Basın açıklamasında ilk sözü TTB Merkez Konseyi Başkanı Dr. Şebnem Korur Fincancı aldı. TTB’nin tarihi boyunca hekimlik değerlerini koruduğu için “amaç dışı faaliyet” suçlaması ile karşı karşıya kaldığını hatırlatan Korur Fincancı, “Oysa biz halk sağlığını koruyup geliştirmek için gerekli adımları atmak, siyasi otoriteyi uyarmak ve halk sağlığına aykırı bir uygulama varsa geri çevirmek için sorumluluk taşıyoruz. 6023 sayılı TTB Kanunu bize tam da bu görevi yüklüyor” dedi. Usule de aykırı olan bu davanın bitmesini umduklarını belirten Korur Fincancı, sonuç her ne olursa olsun TTB’nin sorumluluklarını yerine getirmekten, genç meslektaşlarının iyi hekimlik yapabilmelerini sağlamak için çabalamaktan asla vazgeçmeyeceğini dile getirdi.
Dr.
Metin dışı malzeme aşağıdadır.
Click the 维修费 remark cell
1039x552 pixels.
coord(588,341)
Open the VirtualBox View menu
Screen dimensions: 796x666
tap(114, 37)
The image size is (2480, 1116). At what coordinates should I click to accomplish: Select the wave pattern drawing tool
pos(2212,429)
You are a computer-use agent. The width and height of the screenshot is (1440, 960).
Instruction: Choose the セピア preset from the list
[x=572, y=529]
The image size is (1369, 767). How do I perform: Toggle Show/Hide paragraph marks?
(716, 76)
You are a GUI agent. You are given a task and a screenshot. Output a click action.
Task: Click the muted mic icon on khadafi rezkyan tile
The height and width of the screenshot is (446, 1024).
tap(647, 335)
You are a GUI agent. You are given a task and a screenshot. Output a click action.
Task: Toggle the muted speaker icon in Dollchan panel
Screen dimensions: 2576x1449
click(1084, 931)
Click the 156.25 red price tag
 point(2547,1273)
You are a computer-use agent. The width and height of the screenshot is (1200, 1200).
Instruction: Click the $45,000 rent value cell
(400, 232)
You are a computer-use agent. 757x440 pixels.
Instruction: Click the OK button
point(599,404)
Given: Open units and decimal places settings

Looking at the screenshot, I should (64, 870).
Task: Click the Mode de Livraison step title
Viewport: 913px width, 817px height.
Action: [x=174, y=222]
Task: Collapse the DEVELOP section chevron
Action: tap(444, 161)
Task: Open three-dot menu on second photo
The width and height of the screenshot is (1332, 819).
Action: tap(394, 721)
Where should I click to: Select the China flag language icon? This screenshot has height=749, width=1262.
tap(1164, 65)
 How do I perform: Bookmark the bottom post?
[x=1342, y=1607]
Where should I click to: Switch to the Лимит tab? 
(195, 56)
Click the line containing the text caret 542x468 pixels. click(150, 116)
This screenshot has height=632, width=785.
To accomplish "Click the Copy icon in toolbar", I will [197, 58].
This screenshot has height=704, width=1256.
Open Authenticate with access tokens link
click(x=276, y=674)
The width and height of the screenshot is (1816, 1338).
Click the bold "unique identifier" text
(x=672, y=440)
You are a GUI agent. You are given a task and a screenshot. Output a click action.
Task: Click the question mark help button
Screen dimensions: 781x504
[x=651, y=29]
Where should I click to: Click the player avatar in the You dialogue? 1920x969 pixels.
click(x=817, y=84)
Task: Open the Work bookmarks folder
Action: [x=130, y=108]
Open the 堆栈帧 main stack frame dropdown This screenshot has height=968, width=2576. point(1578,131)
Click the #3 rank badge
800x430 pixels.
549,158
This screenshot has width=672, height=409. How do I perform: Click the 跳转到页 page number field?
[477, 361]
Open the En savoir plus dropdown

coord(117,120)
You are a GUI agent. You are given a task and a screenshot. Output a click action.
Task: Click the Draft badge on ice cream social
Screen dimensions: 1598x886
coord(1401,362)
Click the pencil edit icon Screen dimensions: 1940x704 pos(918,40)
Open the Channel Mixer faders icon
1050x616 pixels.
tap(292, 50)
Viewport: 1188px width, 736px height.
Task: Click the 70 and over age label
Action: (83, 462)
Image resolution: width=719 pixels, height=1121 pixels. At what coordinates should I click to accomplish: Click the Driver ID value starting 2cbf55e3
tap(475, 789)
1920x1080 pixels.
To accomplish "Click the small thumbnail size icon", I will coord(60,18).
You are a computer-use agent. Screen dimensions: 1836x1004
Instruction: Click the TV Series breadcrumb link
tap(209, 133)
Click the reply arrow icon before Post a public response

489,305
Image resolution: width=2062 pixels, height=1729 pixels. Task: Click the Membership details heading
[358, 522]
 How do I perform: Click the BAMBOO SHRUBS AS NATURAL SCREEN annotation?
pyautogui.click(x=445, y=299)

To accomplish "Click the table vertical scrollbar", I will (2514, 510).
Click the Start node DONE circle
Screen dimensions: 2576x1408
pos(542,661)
Osahon Enabulele, 115’ten fazla tabip birliğine üye on milyonlarca hekimin TTB ile dayanışmasını göstermek amacıyla Türkiye’de olduğunu belirterek söze başladı. TTB ve Merkez Konseyi üyelerine yönelik hukuki ve siyasi baskılara tepki gösteren Enabulele, meslek örgütünün özerkliği ve mesleki bağımsızlık için yürütülen mücadele nedeniyle TTB’ye teşekkür etti. Enabulele sözlerini “Dayanışma, dayanışma, dayanışma!” diyerek noktaladı.
Dr. Ole Johan Bakke de iki milyona yakın Avrupalı hekimi temsilen TTB ile dayanışma içinde olduklarını ifade etti. TTB Merkez Konseyi üyelerinin yargı eliyle taciz edilmesini ve baskı altına alınmasını kınayan Bakke, “Sonuç ne olursa olsun Avrupalı hekimler olarak yanınızda olacağız, dayanışmayı sürdüreceğiz” diye konuştu.
Basın açıklamasının ardından Ankara 31. Asliye Hukuk Mahkemesi’ne geçildi. Mahkeme heyeti, reddi hakimin reddi kararına yapılan itiraz henüz sonuçlanmadığı gerekçesiyle davayı 10 Kasım 2023 saat 14.30’a erteledi.
Duruşma sonrası ise TTB’de bir basın bilgilendirmesi yapıldı.
Dr. Osahon Enabulele, DTB olarak TTB ile dayanışmak amacıyla Türkiye’ye geldiklerini ve davanın devam edeceği 10 Kasım 2023’te de Ankara’da olacaklarını söyledi. Meslek örgütü özerkliğini ve mesleki bağımsızlığı zedeleyici hükümet davranışlarını gözlemleyebildiğini aktaran Enabulele, “Adaletin gecikmesi hem adaletin yok sayılmasıdır hem de TTB’nin, hekimlerin hakları ve halkın sağlık hakkı için yürüttüğü mücadeleyi engellemektir. DTB tüm gücüyle TTB’nin yanında olmayı sürdürecektir. Hakikat mücadelesinin önem kazandığı bu dönemde zafer bizim olacak” diye konuştu.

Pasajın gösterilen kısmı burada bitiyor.